(Available records)
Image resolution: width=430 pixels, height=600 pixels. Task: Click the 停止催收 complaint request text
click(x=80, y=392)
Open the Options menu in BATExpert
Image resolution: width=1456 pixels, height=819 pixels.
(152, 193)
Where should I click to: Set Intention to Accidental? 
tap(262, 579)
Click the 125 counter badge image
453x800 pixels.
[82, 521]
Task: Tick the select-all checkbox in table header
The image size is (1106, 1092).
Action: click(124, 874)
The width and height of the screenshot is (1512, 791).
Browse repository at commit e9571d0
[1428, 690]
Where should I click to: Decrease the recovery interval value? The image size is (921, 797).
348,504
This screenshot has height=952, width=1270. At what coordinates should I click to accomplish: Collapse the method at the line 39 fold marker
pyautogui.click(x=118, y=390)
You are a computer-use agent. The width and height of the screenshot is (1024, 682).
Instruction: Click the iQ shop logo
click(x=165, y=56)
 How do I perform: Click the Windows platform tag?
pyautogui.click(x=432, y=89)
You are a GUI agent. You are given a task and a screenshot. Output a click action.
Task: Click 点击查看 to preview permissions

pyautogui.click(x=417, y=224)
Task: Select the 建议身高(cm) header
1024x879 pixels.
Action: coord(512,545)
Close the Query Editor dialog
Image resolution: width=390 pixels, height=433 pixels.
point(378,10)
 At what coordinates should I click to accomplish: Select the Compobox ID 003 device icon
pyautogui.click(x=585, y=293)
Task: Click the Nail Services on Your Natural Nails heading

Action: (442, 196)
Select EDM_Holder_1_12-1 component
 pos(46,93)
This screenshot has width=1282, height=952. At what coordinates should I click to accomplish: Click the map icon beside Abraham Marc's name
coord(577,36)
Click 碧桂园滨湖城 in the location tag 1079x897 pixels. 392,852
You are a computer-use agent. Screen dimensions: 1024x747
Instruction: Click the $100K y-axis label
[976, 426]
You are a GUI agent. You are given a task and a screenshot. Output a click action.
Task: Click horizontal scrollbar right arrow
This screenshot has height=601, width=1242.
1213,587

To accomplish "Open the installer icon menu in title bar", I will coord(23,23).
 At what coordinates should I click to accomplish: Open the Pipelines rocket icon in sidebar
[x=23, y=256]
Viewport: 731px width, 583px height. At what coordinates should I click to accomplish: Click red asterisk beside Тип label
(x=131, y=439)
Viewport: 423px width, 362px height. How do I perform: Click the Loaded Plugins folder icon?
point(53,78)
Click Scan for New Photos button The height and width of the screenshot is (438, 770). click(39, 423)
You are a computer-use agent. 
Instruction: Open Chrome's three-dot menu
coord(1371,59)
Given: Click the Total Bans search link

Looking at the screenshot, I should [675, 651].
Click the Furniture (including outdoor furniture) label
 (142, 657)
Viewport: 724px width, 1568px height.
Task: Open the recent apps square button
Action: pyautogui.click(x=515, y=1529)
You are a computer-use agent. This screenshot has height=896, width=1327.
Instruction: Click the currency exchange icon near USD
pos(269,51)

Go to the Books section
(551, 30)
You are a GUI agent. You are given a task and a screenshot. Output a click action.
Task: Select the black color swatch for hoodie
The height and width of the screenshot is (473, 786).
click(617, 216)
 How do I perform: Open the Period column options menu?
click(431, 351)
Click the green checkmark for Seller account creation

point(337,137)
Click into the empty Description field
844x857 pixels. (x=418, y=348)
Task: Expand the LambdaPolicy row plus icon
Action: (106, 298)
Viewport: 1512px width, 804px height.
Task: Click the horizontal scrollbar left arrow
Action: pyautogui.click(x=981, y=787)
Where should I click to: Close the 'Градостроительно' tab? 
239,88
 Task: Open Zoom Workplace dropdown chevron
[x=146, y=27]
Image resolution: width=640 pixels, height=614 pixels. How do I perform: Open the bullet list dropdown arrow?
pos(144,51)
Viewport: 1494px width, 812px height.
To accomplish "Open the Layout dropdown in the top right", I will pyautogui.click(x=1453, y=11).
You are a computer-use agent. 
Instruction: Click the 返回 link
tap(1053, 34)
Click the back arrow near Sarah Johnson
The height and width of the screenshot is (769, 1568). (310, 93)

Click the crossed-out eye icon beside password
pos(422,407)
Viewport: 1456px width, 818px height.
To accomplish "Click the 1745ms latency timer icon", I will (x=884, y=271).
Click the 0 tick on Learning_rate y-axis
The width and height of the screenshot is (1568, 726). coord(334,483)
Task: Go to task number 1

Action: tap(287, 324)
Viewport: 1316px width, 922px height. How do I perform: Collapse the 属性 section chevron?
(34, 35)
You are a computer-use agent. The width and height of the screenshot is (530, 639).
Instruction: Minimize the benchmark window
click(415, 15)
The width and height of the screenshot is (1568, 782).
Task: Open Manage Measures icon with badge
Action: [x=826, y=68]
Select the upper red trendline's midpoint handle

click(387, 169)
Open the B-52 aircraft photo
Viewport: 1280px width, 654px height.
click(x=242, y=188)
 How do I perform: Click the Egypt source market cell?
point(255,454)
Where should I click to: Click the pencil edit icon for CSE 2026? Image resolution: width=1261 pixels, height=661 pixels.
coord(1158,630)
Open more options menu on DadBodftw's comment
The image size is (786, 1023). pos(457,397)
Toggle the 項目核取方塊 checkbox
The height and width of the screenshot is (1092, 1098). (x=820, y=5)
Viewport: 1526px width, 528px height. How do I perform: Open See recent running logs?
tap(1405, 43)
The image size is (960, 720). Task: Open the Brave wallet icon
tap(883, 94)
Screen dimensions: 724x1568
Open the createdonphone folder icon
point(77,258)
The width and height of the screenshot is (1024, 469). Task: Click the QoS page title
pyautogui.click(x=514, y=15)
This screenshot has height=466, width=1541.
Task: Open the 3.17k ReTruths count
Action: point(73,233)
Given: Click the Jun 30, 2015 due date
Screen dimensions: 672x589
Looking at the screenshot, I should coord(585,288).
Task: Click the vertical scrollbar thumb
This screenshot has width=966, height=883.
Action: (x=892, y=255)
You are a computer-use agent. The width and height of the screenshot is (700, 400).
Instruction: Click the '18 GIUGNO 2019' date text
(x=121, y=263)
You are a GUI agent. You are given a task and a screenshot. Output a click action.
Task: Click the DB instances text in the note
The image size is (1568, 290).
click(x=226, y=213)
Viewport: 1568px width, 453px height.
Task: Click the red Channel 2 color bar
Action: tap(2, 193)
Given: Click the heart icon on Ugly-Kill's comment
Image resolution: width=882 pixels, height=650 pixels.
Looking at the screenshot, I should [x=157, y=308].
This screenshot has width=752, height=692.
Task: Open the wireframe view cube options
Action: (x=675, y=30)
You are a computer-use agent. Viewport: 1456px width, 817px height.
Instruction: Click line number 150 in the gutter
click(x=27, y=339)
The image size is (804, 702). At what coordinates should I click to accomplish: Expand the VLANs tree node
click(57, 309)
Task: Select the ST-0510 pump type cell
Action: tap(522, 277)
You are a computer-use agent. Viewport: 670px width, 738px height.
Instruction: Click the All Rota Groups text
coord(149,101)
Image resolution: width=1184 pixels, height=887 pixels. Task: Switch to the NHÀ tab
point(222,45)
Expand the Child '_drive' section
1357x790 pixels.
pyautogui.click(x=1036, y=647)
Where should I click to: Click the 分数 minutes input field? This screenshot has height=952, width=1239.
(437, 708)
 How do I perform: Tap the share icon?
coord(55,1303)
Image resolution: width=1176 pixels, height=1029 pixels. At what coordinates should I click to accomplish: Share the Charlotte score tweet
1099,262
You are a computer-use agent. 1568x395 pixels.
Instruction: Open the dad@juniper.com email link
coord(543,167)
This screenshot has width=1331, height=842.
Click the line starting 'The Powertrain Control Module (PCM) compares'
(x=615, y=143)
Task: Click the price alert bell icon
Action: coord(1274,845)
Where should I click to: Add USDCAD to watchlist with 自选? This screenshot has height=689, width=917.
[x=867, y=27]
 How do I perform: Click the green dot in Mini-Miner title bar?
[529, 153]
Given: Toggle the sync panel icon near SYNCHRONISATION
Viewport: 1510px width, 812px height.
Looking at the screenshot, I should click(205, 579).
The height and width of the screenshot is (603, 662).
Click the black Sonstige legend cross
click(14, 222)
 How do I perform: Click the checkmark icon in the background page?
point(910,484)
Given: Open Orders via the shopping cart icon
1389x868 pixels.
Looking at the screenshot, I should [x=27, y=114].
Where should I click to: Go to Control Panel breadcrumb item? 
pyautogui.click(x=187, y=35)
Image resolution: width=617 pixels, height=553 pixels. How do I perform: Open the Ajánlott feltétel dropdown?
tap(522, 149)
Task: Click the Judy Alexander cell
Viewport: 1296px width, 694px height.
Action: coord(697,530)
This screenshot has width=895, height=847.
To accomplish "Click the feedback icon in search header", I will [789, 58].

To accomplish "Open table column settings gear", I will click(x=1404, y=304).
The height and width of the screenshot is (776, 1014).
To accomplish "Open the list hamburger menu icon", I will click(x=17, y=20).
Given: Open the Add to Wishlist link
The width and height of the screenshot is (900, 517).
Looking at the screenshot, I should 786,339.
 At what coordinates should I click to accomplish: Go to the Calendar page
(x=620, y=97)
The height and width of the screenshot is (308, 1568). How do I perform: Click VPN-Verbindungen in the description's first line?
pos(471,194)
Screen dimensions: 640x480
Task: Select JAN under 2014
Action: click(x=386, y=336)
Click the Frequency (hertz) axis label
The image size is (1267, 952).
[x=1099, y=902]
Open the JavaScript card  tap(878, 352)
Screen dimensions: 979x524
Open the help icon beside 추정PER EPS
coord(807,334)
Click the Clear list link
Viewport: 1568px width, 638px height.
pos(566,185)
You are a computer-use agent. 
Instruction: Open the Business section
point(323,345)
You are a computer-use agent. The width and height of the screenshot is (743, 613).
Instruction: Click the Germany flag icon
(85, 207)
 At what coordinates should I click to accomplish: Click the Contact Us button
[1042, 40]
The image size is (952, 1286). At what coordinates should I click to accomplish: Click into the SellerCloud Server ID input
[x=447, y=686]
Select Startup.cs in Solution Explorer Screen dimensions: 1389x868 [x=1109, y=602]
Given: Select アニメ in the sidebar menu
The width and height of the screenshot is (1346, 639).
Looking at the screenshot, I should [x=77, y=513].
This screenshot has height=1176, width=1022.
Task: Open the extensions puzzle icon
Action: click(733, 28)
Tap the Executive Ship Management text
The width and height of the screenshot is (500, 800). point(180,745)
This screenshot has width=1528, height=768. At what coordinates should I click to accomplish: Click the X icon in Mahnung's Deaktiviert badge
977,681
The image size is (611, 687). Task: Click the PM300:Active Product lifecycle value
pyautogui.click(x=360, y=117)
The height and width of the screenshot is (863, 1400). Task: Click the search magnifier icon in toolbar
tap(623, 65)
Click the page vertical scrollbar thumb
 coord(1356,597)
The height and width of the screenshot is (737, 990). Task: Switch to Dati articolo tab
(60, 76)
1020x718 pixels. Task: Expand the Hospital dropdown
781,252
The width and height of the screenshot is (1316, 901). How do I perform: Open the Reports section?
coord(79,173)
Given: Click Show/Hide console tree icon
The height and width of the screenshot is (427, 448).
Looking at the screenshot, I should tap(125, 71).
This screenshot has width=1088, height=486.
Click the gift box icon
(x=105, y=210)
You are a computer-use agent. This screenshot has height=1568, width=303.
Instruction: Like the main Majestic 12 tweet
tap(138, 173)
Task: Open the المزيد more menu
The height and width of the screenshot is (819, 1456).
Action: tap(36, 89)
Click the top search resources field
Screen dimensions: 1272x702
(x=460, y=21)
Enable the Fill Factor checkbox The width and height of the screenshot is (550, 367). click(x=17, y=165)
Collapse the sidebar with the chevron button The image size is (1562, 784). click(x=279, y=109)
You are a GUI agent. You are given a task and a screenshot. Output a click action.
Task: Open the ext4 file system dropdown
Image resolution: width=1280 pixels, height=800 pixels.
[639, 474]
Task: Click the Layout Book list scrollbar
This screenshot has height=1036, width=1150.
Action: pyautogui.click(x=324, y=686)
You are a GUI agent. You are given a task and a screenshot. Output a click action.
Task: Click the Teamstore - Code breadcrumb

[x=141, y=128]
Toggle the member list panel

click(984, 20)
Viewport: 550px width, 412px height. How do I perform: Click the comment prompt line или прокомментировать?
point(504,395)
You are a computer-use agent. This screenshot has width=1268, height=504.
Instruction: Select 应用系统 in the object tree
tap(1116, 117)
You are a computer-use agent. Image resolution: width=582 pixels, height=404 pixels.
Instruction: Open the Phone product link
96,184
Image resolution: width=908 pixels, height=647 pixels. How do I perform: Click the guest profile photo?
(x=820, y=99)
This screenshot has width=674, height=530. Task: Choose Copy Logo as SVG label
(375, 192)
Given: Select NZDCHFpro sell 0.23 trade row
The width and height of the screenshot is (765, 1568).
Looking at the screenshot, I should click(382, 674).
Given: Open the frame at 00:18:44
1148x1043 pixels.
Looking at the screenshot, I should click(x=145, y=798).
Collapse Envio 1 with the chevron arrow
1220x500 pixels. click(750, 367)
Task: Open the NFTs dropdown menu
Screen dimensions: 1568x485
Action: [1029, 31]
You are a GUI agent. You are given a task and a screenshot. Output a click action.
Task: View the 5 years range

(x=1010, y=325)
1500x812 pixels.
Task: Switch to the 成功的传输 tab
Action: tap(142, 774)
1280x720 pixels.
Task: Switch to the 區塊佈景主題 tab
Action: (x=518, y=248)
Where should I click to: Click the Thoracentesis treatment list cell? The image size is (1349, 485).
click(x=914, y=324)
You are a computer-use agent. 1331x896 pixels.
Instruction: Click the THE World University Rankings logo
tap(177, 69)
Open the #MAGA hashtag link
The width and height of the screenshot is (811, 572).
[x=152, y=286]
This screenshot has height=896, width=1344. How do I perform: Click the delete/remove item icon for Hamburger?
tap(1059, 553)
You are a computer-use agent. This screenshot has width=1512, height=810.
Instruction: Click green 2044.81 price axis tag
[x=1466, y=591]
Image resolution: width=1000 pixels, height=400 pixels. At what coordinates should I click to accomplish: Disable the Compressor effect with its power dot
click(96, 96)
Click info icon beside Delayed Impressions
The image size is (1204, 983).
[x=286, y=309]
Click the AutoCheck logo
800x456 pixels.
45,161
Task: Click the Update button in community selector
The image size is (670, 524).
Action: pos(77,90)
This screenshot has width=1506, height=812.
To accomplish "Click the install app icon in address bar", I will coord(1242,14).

(What you should do)
Scale the records between the lines holding "Image resolution: width=1176" and "coord(543,167)", inclusive: repeat those lines in full, requests included, and multiply every coordinate in the answers by 2, rounding to whole numbers with halves rounded up. Leave the numbers in the requests unchanged.

(Completed exercise)
Image resolution: width=1176 pixels, height=1029 pixels. At what coordinates should I click to accomplish: Share the Charlotte score tweet
2198,524
You are a computer-use agent. 1568x395 pixels.
Instruction: Open the dad@juniper.com email link
coord(1086,334)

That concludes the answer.